▶ [SOURCE EXCERPT]
>>>>

The beer-bellied Weather Yellow hails from Osaka and has the power over lightning, although due to his laziness uses a stun gun in battle. After Weather Three broke up, he took over his family's construction company back in Osaka.
- Pelial (ペリアル, Periaru)
A Florsheim Monster that is shown as an opponent for Weather Three in the second season of Sunred during a flashback. Pelial is a parody of Ultraman Zero's enemy, Ultraman Belial

Even in their "Theme Song" which played in the flashback, that the Weather Three team was a parody of one specific Super Sentai team, Taiyo Sentai Sun Vulcan.

==Media==

===Manga===
Astro Fighter Sunred began as a manga series written and drawn by Makoto Kubota and began its serialization in Young Gangan. Twenty volumes have been published by Flex Comix in Japan, and by Tong Li Comics in Taiwan.

<<<<

▶ [SUPPLIED MATERIAL]
>>>>

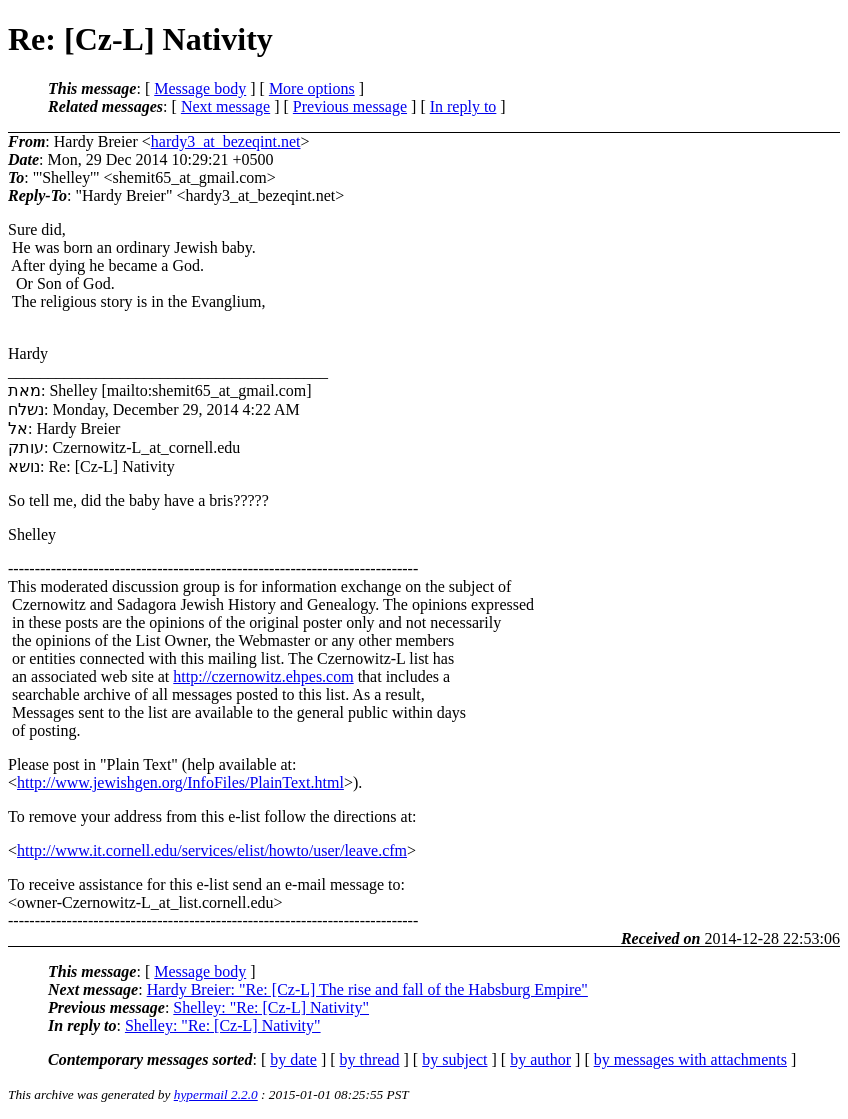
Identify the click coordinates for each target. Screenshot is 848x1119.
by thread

<<<<

▶ [WHAT THIS TASK INVOLVES] From the passage on Astro Fighter Sunred, extract word for word the part that opens with the words containing "A Florsheim Monster" and closes with "Sentai Sun Vulcan.".

▶ [COMPLETE RESPONSE]
A Florsheim Monster that is shown as an opponent for Weather Three in the second season of Sunred during a flashback. Pelial is a parody of Ultraman Zero's enemy, Ultraman Belial

Even in their "Theme Song" which played in the flashback, that the Weather Three team was a parody of one specific Super Sentai team, Taiyo Sentai Sun Vulcan.